**Records for this task:**
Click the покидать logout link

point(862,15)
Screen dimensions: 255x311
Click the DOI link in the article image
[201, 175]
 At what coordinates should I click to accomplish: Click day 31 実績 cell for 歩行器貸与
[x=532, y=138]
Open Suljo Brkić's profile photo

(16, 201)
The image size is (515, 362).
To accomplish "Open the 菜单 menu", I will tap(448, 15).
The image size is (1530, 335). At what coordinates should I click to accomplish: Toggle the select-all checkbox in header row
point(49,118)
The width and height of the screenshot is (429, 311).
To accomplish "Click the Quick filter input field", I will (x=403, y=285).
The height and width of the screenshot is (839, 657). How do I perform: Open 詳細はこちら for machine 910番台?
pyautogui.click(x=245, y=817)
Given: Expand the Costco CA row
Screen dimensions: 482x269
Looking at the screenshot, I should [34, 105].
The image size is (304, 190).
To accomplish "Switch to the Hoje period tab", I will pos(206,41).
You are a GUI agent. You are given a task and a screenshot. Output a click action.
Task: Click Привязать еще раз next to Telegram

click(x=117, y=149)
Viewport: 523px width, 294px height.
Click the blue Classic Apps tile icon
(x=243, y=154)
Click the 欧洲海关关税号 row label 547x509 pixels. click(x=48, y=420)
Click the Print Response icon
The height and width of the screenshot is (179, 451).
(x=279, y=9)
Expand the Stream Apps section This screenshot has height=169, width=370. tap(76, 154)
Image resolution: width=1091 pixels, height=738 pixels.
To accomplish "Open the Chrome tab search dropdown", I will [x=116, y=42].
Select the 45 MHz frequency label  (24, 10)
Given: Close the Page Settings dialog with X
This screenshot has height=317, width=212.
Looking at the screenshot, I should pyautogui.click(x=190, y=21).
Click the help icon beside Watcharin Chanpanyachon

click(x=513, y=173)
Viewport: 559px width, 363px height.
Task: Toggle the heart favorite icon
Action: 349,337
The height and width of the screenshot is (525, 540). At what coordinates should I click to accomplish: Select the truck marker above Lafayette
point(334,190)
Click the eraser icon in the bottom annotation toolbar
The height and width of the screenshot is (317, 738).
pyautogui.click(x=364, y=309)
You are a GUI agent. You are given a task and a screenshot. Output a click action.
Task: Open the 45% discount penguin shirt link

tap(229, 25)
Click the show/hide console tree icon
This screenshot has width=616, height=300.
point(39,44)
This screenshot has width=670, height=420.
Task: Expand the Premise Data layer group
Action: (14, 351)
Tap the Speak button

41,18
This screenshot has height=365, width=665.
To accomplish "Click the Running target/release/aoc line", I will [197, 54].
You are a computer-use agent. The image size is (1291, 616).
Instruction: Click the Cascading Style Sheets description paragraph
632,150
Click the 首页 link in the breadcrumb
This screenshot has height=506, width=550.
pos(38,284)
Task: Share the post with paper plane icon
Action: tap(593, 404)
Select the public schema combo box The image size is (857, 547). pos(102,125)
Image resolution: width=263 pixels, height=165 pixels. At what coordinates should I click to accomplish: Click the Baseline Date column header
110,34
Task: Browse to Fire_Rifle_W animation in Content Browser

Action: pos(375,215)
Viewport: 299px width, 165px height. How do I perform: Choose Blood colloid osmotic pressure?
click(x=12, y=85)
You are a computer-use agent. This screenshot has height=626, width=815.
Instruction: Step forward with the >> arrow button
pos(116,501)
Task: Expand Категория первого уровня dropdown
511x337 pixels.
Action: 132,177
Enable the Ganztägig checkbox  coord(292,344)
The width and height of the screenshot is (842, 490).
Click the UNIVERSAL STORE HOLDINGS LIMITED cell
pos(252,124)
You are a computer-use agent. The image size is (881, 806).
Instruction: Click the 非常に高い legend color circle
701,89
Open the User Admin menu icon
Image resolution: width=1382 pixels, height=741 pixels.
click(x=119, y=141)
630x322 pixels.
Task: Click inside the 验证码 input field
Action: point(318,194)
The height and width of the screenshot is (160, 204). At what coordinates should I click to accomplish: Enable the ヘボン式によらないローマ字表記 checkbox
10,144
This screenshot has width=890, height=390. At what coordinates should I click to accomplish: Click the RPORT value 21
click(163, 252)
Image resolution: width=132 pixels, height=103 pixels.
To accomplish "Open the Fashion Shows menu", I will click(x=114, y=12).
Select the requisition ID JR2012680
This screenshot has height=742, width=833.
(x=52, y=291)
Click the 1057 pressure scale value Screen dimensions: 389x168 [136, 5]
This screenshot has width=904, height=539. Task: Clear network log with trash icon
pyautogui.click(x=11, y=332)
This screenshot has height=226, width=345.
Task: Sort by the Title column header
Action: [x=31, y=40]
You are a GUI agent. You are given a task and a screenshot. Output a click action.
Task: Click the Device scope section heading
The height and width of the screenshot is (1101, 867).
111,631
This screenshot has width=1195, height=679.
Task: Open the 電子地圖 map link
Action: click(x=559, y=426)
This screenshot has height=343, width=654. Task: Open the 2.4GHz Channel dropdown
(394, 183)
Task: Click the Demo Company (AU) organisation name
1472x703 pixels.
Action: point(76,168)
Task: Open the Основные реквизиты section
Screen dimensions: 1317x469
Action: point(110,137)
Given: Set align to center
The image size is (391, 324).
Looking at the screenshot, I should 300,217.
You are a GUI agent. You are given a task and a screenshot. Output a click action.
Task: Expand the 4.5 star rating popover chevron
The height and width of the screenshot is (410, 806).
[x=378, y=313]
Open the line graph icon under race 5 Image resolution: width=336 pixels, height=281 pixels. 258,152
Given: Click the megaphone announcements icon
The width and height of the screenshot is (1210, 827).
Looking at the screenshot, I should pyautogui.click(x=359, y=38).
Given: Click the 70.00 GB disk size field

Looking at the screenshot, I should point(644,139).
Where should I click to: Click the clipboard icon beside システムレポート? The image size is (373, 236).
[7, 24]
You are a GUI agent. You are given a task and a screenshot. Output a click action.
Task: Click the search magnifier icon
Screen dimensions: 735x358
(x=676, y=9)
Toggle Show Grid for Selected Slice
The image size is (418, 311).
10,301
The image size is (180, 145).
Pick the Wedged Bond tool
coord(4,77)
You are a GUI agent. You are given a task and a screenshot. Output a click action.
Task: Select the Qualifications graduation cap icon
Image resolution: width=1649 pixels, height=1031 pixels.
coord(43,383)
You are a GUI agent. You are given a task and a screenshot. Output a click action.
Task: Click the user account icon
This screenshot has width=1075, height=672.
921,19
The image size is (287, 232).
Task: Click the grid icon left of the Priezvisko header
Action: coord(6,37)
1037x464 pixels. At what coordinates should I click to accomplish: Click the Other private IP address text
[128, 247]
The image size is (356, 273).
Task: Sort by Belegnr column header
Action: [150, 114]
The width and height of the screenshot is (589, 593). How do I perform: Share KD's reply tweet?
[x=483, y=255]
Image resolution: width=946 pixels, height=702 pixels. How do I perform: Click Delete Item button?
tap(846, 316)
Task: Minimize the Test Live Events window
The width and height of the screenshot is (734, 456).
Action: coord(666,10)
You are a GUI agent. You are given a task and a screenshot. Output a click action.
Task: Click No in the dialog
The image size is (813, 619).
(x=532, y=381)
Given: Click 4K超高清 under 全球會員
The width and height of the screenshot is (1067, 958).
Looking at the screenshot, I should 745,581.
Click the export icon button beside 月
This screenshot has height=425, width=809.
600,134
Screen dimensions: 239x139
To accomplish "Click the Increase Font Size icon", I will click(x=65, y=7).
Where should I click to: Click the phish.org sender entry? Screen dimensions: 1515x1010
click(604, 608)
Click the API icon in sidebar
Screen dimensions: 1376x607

**Work to complete:** Pick out, from the lines above, every one that contains the string "label".

**Your response:**
Click the 欧洲海关关税号 row label 547x509 pixels. click(x=48, y=420)
Select the 45 MHz frequency label  (24, 10)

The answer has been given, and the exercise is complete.